I rarely speak in real life, much prefer written conversation and slow-motion conversation. This community is my first foray into interacting with other humans in a very long time. It has been the most hopeful and optimistic thing in my life in a very long while.

Honestly that's pretty much how I felt coming here.

I think you'll find that this place gets that much better once you get to know the people here a bit.

I now choose to face the world as a sensitive person

Same here.

What I discovered though is that "sensitivity" does not mean "low on strength". You can be sensitive and strong, but the key thing is to understand that it's up to YOU to pull that off... nobody can do it for you. I had to learn this lesson the hard way many years ago, and it stuck with me and is part of why I'm on this forum whatsoever to begin with.

But, while nobody can accomplish that for you, they can help you accomplish it yourself. That, to me, is part of the purpose of this forum. Always feel free to post when you're having trouble or are finding something tough to grasp, or even just message someone directly. Generally we're always willing to help.

At least that's my thoughts on it anyway.

I'm abrasive sometimes without realizing how it affects people until afterwards

For what it's worth, I do the same bloody thing sometimes.

Though for me, I absolutely know when I'm being a spiky ball of spikes (which, frankly, is most of the time). But I cant stop myself even when knowing that. Never could.

I always wondered if that's an autism thing. But of course it manifests different in everyone, doesnt it? How bloody confusing. Feh. Needs to come with an instruction manual.

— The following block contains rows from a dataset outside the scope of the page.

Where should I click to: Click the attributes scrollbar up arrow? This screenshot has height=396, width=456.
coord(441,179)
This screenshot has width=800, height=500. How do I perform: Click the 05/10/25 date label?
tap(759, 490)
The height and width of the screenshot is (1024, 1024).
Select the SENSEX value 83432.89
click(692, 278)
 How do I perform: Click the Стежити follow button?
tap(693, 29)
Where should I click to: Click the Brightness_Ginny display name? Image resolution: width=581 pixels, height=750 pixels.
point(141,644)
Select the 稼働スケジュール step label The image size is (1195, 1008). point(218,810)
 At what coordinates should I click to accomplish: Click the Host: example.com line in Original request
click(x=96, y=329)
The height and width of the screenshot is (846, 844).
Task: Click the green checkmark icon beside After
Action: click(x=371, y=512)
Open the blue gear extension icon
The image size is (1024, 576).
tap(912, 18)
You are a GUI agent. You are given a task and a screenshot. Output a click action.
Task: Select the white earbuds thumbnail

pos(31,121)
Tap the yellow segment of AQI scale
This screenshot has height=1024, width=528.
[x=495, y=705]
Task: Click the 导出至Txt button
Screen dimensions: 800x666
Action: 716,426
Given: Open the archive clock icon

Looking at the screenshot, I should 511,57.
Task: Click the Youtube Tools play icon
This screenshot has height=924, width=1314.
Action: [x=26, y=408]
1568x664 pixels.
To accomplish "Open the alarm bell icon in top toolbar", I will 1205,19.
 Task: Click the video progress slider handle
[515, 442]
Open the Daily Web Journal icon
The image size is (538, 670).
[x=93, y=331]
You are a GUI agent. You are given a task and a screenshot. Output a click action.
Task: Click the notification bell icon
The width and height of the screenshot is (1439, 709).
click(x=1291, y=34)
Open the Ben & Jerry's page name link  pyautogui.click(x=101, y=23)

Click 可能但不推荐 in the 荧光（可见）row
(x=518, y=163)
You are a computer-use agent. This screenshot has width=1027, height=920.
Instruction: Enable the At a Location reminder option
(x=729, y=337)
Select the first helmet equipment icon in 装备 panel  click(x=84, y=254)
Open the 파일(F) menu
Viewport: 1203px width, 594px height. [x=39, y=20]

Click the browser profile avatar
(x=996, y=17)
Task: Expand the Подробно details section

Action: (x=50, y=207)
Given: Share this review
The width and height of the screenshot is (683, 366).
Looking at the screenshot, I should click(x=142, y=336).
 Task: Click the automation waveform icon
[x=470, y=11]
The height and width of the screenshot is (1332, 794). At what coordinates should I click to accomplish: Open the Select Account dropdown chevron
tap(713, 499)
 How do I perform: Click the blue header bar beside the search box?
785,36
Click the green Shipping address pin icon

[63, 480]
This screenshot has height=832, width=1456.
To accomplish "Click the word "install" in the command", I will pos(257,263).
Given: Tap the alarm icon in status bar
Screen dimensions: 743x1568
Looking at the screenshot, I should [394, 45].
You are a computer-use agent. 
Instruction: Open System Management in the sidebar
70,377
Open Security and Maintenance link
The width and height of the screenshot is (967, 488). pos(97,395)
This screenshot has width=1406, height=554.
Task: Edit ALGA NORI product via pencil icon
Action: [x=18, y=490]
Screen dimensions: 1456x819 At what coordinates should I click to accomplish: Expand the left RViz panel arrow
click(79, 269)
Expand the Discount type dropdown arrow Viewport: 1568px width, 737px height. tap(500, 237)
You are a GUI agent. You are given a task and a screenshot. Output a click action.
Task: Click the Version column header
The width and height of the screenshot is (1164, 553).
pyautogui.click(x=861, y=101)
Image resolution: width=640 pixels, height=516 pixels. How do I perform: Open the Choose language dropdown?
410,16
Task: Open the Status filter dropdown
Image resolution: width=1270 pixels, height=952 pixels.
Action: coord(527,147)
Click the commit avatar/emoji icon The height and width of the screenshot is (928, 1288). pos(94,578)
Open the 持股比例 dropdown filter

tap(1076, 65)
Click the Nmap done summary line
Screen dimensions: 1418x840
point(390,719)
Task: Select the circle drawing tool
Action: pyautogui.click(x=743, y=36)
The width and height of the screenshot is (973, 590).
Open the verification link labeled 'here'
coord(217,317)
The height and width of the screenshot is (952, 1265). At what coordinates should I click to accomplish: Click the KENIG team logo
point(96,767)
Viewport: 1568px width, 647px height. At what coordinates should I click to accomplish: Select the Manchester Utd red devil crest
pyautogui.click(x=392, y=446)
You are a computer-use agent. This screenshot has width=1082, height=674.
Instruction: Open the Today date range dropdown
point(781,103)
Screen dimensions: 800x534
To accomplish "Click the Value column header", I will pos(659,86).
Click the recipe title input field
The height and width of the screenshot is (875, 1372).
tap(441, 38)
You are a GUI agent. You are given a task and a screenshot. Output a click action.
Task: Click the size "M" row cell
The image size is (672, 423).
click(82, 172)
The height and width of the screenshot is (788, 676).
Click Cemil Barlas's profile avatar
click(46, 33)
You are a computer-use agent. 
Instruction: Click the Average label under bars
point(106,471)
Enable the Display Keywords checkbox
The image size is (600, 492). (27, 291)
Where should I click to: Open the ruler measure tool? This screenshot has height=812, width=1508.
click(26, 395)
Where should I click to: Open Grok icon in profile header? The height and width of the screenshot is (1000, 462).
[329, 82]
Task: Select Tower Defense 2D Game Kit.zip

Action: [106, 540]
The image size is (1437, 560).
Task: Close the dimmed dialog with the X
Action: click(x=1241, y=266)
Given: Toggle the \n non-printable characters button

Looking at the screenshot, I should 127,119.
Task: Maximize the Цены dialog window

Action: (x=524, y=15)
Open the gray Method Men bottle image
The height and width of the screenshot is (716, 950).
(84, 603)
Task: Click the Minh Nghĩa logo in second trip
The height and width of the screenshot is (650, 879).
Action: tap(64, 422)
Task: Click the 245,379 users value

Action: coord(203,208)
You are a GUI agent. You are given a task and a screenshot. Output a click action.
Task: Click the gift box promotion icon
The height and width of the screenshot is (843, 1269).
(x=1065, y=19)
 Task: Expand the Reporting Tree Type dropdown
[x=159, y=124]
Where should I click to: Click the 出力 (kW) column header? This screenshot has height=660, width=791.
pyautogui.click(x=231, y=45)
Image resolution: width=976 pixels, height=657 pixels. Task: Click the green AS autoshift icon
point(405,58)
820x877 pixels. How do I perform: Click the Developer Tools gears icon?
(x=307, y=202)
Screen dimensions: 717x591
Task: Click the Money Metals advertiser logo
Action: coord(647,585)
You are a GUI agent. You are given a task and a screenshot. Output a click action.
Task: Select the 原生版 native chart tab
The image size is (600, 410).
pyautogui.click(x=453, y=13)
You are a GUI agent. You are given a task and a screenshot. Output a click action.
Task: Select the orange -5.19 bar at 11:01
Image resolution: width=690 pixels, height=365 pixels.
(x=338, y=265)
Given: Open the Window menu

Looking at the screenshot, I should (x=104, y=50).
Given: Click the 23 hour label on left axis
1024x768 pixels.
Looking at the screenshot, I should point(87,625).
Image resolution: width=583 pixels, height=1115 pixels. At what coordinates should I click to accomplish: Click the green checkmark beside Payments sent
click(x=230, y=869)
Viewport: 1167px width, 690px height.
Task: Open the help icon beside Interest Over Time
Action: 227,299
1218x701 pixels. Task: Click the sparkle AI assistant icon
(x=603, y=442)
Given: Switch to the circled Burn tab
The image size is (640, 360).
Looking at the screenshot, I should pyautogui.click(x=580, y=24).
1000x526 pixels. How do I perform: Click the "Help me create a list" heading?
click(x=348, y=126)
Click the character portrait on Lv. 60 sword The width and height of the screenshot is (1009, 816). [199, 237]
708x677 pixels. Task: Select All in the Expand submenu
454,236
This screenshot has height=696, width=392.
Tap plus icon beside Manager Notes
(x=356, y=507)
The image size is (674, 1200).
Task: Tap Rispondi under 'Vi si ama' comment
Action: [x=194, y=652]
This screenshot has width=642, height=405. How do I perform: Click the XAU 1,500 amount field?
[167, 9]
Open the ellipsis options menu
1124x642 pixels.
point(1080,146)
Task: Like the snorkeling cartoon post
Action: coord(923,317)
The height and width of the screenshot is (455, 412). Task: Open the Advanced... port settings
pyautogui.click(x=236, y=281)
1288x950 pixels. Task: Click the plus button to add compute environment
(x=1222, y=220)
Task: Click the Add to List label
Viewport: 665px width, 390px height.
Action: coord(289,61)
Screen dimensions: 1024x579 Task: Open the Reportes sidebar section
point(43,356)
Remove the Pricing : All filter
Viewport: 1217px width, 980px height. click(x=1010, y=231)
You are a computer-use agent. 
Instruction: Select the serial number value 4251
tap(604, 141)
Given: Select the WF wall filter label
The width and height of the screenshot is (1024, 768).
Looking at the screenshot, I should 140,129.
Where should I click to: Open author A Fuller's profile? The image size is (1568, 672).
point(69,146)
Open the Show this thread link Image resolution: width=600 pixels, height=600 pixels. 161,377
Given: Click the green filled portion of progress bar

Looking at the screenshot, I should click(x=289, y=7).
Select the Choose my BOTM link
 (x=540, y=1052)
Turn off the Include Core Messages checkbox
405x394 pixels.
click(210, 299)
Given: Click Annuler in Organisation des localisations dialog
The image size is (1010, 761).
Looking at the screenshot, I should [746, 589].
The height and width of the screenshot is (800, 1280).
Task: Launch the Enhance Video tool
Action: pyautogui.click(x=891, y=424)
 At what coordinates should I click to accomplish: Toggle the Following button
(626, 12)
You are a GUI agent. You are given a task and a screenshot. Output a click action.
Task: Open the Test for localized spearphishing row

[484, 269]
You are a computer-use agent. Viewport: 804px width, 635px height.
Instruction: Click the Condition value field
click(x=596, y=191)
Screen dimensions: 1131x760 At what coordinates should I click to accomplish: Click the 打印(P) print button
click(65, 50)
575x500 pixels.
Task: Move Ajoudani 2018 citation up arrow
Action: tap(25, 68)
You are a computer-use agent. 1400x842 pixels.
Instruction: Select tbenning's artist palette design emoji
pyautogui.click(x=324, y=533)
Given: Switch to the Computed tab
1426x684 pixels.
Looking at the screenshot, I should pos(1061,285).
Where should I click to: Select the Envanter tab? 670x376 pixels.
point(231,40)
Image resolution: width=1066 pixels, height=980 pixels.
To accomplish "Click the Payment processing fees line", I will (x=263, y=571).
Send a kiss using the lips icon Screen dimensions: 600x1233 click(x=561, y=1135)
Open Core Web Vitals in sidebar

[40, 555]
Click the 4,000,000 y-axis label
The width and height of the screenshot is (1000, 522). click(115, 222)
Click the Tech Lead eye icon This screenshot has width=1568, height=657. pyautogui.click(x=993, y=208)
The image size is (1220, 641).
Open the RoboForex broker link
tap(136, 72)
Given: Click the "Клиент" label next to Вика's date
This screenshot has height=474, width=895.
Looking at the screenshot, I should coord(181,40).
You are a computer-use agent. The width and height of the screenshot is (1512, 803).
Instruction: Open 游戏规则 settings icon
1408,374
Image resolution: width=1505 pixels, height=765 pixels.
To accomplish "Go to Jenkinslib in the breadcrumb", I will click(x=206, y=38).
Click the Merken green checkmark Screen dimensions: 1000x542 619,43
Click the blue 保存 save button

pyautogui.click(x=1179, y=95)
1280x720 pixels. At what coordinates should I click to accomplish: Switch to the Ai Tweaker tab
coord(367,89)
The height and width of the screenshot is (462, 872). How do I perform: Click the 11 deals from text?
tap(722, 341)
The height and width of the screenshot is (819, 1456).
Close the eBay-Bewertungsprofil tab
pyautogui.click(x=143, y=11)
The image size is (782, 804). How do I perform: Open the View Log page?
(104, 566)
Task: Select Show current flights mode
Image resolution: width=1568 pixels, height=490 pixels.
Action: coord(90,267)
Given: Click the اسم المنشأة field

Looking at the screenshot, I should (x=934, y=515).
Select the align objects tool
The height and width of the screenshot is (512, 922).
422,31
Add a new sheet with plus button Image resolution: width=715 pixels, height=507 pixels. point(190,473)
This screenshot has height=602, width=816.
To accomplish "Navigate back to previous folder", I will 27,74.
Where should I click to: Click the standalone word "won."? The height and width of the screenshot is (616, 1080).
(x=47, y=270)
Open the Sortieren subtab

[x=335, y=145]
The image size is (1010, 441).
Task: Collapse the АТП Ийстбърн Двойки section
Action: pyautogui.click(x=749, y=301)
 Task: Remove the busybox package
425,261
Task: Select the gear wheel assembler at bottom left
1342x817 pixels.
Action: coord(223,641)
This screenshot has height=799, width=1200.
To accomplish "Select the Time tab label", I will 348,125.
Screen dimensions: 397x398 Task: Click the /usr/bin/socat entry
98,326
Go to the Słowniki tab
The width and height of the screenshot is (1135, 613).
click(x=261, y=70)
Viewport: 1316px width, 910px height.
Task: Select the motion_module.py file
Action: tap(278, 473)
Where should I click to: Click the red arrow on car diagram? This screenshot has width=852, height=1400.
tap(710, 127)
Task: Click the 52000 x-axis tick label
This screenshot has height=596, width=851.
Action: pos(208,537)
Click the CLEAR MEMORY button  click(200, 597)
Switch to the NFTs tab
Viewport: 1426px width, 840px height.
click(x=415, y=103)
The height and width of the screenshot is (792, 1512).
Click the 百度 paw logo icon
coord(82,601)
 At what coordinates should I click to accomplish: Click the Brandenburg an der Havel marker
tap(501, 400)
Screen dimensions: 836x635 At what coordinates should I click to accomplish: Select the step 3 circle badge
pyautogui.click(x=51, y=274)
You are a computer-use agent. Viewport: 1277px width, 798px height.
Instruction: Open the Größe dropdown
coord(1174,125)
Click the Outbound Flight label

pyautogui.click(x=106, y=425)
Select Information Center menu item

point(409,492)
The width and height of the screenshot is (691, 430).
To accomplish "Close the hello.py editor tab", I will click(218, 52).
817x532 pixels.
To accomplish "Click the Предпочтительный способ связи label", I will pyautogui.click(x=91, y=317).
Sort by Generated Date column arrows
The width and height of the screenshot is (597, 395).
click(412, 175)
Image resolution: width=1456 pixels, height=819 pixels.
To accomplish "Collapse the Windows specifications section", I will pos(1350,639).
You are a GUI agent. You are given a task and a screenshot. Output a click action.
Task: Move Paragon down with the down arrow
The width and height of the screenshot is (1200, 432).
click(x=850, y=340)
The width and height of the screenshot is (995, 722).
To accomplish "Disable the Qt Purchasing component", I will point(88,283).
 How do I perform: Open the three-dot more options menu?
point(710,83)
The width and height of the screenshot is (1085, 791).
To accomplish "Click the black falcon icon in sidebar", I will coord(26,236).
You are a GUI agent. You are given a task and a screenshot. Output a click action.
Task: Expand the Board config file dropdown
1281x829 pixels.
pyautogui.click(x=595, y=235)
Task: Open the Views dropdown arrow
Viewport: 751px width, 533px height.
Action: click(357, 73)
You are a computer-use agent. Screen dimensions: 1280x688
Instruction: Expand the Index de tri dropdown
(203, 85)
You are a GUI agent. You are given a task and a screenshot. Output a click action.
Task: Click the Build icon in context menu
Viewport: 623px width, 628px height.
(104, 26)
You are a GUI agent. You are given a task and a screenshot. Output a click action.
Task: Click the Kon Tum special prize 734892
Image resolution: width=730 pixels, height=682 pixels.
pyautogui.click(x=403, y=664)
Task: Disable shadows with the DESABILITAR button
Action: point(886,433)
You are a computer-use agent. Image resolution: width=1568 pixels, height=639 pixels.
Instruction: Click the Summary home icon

Though if it did I would probably manage to lose the manual somewhere and then get frustrated over it, because of course I would.

I've lost track of where I was going with any of this. Provided I was going anywhere at all.
 
I find that on the surface, I don't show a lot of emotion, but deep down an unpleasant experience can really affect me, more than is apparent at the time. I just don't realise it until later. After an agument with someone for example, most people will forget it after a day or so, but for me this can take months. Just seeing the person I had the argument with can trigger me and bring back negative emotion, causing me to relive it. Even though, most probably, that person has forgotten the argument and moved on.